Historic Hampton Remembers Its Past - 1925
By John M. Holman, Contributing Writer
UNDER THE LEADERSHIP OF
REV. STEPHEN BACHILER
OF SOUTHAMPTON, ENGLAND,
SEEKING A LARGER LIBERTY,
IN OCTOBER 1638,
SETTLED IN THE WILDERNESS
NEAR THIS SPOT
TO PLANT A FREE CHURCH
IN A FREE TOWN.
THEY WERE JOINED IN 1639 BY OTHERS
AND IN THAT YEAR
THE TOWN WAS INCORPORATED.
TO DO HONOR TO
THE FOUNDERS AND FATHERS OF HAMPTON,
TO EXALT THE IDEALS
FOR WHICH THEY STROVE,
AND AS AN INSPIRATION TO POSTERITY,
THIS MEMORIAL IS DEDICATED
OCTOBER 14, 1925.
Tuck Athletic Field ... Founder's Park ... Meeting House Green Memorial and Historical Association (now called The Hampton Historical Society) ... Tuck Memorial Museum. All can be attributed to one man's idea and fulfillment.

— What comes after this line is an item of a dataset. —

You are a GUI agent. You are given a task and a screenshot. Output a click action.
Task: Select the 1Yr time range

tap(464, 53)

His name was REV. IRA S. JONES, and back in 1925, he saw the culmination of his dream with the dedication of a memorial park and the founding of an historical association to honor the founders of the first settlement at "Winnacunnet" in 1638, when a year later, it became the town of HAMPTON.

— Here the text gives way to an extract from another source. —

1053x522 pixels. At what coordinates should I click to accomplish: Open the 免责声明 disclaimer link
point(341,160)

Rev. Jones, although not a native of Hampton, was deeply interested in the community's rich historical past. Having read Dow's HISTORY OF HAMPTON over and over, and having researched the various historical landmarks in Hampton, he felt that a memorial should be built to honor the early settler of the town.

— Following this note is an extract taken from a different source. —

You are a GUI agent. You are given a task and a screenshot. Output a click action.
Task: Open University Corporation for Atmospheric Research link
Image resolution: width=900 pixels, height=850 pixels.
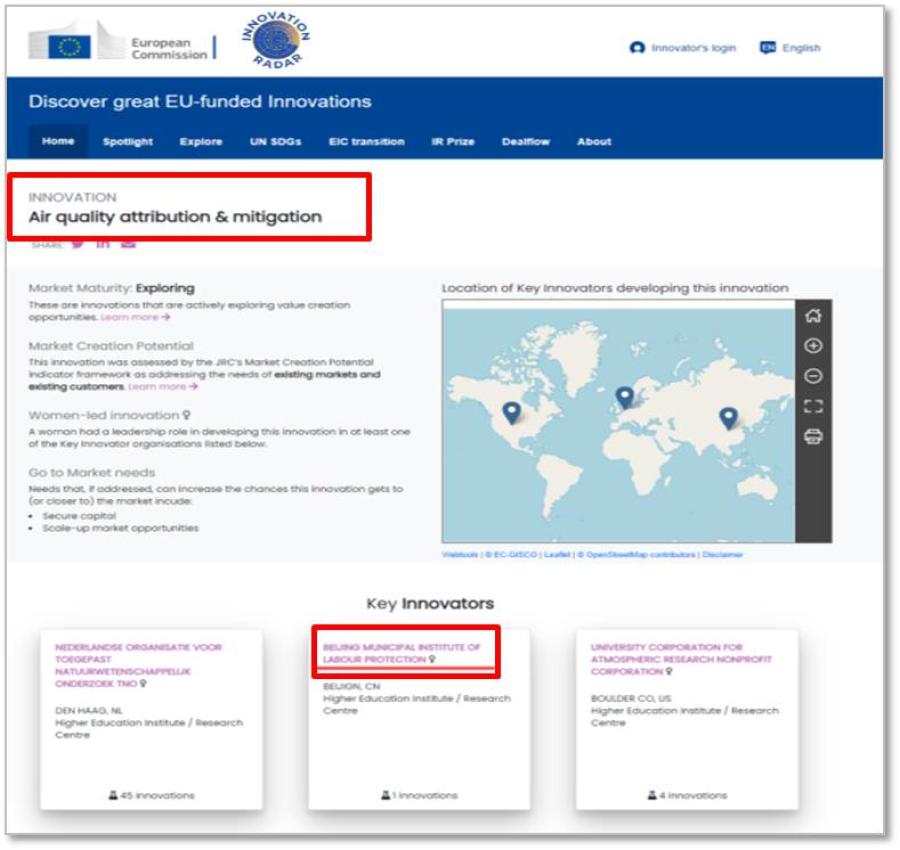[x=681, y=659]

Rev. Jones first interested philanthropist Edward Tuck of Paris, France, in the project. Tuck made funds available to purchase the Fogg property on Park Avenue and it was named "TUCK MEMORIAL" in his honor. The building was renovated from top to bottom and a portion of it was set aside to house various antiques of Hampton that people had donated. This section, originally called "Tuck Hall", later became known as he "TUCK MEMORIAL MUSEUM". An addition was built in 1961 to accommodate increasing numbers of artifacts and relics from the past.
Edward Tuck also contributed funds for landscaping adjacent land to be known as Meeting House Green Memorial Park or Founder's Park for short.
This triangular piece of land across the street from the Tuck Museum was laid out as a memorial to the founders of Hampton and in the center was placed a twelve-ton boulder with a plaque bearing the inscription:
On the perimeter of the park were placed memorial stones with the family names of the early settlers who came to Hampton in 1638, and along the sides and at the three corners were placed larger boulders marked with the names of the various towns making up the original township of Hampton. These included Hampton, Hampton Falls, North Hampton, Kensington, East Kingston, Kingston, Danville, Sandown and Seabrook. Although Rye was also part of the original Hampton township, no stones from Rye was installed at that time. Subsequently, A Rye stone has been placed on the Park.
Fifty-five trees were also planted on the triangle in memorial of the older families in Hampton. Founders Park was dedicated on October 14, 1925 and this date became known as "FOUNDERS DAY".
Much of the cleaning up and grading of the land for the park was done by Rev. Jones himself, even though he was in his 88th year. He also assumed the executive duties of the project, corresponding with Edward Tuck in Paris and seeing to it that the funds were spent in the most practical and efficient manner.
When the dedication day finally arrived on October 14, 1925, great festivities were planned by the town. The memorial boulder was unveiled by Horace Batchelder and his sister Elsie (photo at right), direct descendants of the founder of the town, STEPHEN BACHILER.
A log cabin replica, since gone through rot and decay, was built as a model of the first meeting house near the spot of the original one. The early meetings of the historical association were held in the log cabin and its first president was Rev. Jones.
The Tuck Memorial Museum, which today serves as a repository for the many historical artifacts of Hampton, is open during the summer to the general public and is staffed by volunteers and the admission is FREE. Check the local newspaper for the exact hours of operation in the summer.
After the 1925 dedication of the Founders Park, Rev. Jones turned his attention to the idea of an athletic field for use as a playground for the children of the town. He again contacted Edward Tuck about his plan, but before the Tuck Athletic Field was to become a reality, Rev. Jones passed away in 1927. Ironically, a check from Mr. Tuck in the amount of $10,000 arrived on the very day of Jones' death!
Mrs. Vina Jones took up where her husband left off, and carried on the project of Tuck Field to its completion. It was dedicated on June 4, 1930 and is still in use by the youth today and is still known as TUCK FIELD.
How many young people have used Tuck Field these many years, one could never count. But if Rev. Ira S. Jones could see the happy faces of these youngsters of Hampton playing sports and other activities, he would be justly proud.